Reputation: 666
I'm pretty sure it's a feature, not a bug, but I would like to know if there is a way to make sklearn
and statsmodels
match in their logit estimates. A very simple example:
import numpy as np
import statsmodels.formula.api as sm
from sklearn.linear_model import LogisticRegression
np.random.seed(123)
n = 100
y = np.random.random_integers(0, 1, n)
x = np.random.random((n, 2))
# Constant term
x[:, 0] = 1.
The estimates with statsmodels
:
sm_lgt = sm.Logit(y, x).fit()
Optimization terminated successfully.
Current function value: 0.675320
Iterations 4
print sm_lgt.params
[ 0.38442 -1.1429183]
And the estimates with sklearn
:
sk_lgt = LogisticRegression(fit_intercept=False).fit(x, y)
print sk_lgt.coef_
[[ 0.16546794 -0.72637982]]
I think it's got to do with the implementation in sklearn
, which uses some sort of regularization.

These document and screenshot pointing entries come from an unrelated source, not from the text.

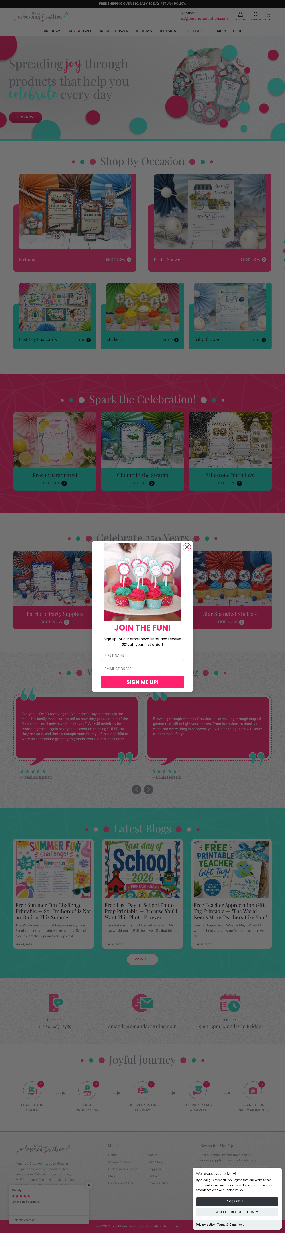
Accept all (237, 1201)
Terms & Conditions (230, 1225)
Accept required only (237, 1212)
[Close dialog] (187, 547)
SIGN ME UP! (142, 682)
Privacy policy (205, 1225)
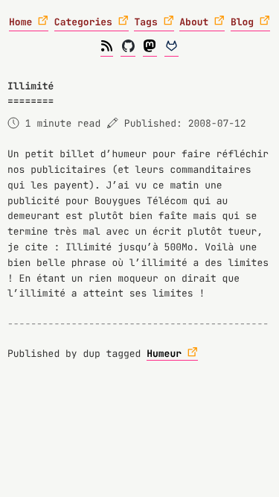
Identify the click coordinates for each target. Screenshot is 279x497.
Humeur (164, 353)
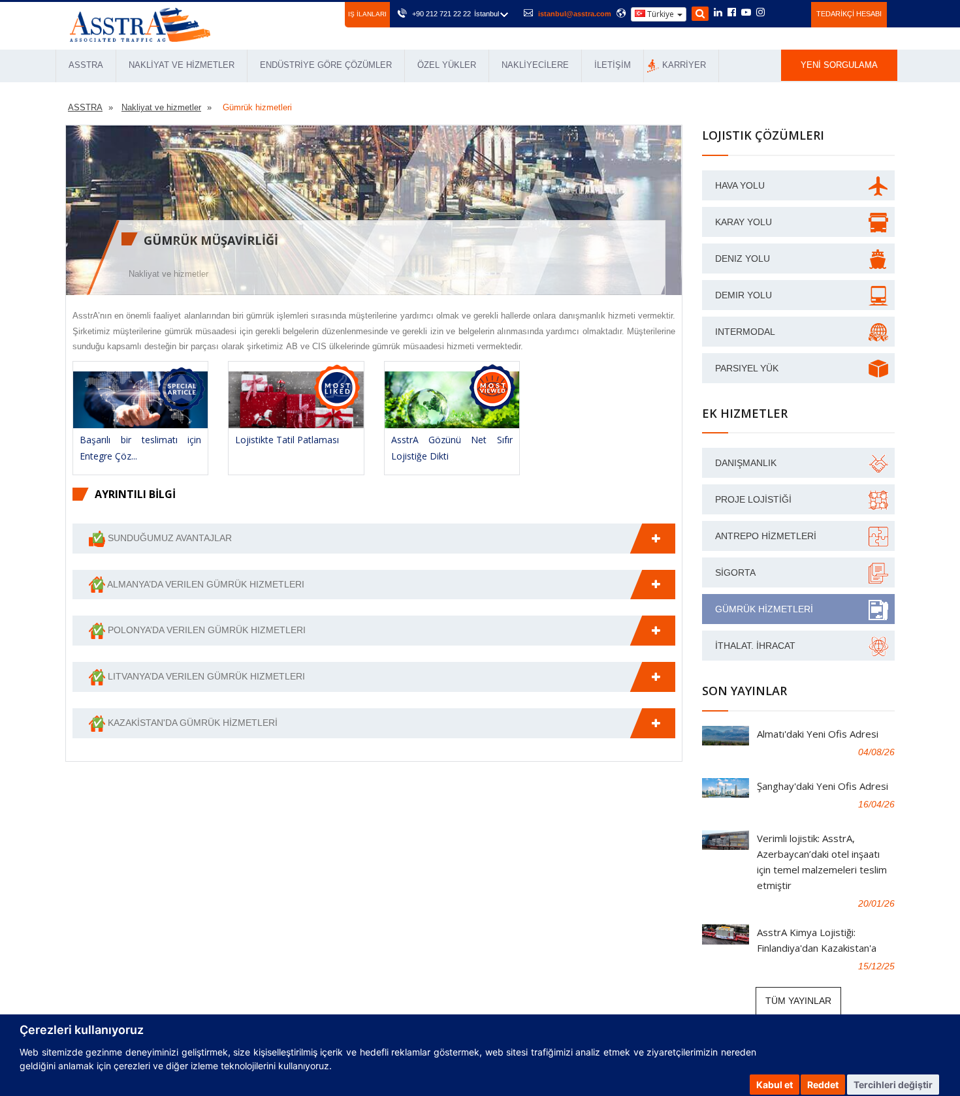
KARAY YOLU (743, 222)
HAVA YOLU (740, 185)
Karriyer (684, 65)
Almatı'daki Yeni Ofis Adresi (817, 733)
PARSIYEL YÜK (746, 368)
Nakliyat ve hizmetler (181, 65)
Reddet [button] (823, 1084)
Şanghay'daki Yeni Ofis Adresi (822, 785)
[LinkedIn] (718, 13)
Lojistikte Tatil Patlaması (287, 439)
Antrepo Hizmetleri (765, 536)
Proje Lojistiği (753, 499)
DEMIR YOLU (743, 295)
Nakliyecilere (535, 65)
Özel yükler (446, 65)
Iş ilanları (367, 14)
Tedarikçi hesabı (849, 14)
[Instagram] (760, 13)
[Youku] (794, 12)
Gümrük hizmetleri (764, 609)
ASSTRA (86, 65)
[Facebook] (732, 13)
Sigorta (735, 572)
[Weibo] (776, 12)
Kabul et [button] (774, 1084)
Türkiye (660, 14)
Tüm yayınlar (798, 1000)
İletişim (612, 65)
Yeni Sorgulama (839, 65)
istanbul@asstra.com (574, 14)
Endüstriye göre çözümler (326, 65)
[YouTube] (746, 13)
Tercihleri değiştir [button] (893, 1084)
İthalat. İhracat (755, 645)
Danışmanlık (745, 463)
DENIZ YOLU (742, 258)
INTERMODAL (745, 331)
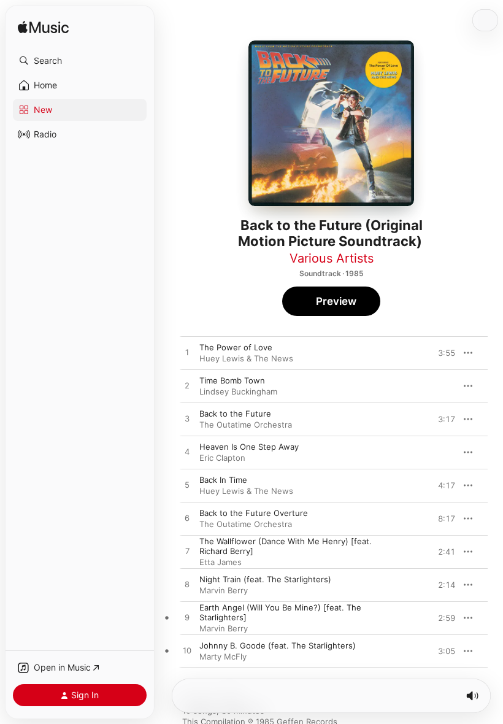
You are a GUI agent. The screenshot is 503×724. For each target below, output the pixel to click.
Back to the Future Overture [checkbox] (253, 513)
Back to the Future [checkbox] (235, 413)
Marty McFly (223, 656)
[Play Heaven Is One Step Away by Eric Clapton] (187, 452)
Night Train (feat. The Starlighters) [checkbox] (265, 579)
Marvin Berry (223, 590)
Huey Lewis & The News (246, 358)
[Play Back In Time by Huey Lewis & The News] (187, 485)
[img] (43, 28)
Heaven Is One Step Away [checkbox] (249, 447)
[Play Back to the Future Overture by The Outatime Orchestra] (187, 518)
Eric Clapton (222, 458)
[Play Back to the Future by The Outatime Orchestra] (187, 419)
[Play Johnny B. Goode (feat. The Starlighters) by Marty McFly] (187, 651)
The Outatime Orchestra (245, 424)
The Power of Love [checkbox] (235, 347)
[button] (79, 60)
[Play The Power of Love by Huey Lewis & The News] (187, 352)
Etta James (220, 562)
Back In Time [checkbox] (223, 480)
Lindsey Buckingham (238, 391)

Is there an option to estimate a barebones logit as in statsmodels
(it's substantially faster and scales much more nicely). Also, does sklearn
provide inference (standard errors) or marginal effects?
Upvotes: 4
Views: 5353
Reputation: 5698
As an additional note, I was struggling with difference in results when my matrix was collinear. Obviously this means there should be some additional preprocessing to get reliable result, but I was still hoping to find out why I got a result with sklearn but statsmodels errored out.
Short answer: setting solver='bfgs'
when calling fit
in statsmodels gives almost identical results to the sklearn model, even in the case of collinear variables (once one has taken care of the fact that default for sm is no intercept, and default for sklearn fits the intercept)
Example (adapted from a similar question on OLS):
import numpy as np
import statsmodels.api as sm
from sklearn.linear_model import LogisticRegression
np.random.seed = 237
num_samples=1000
X=np.random.random((num_samples, 2))
X[:, 1] = 2*X[:, 0]
X_sm = sm.add_constant(X)
beta = [1, -2, .5]
error = np.random.random(num_samples)
y = np.round(1/(1+np.exp( -(np.dot(X_sm, beta)) + error ))) # y = 1/(1+exp(-beta*x))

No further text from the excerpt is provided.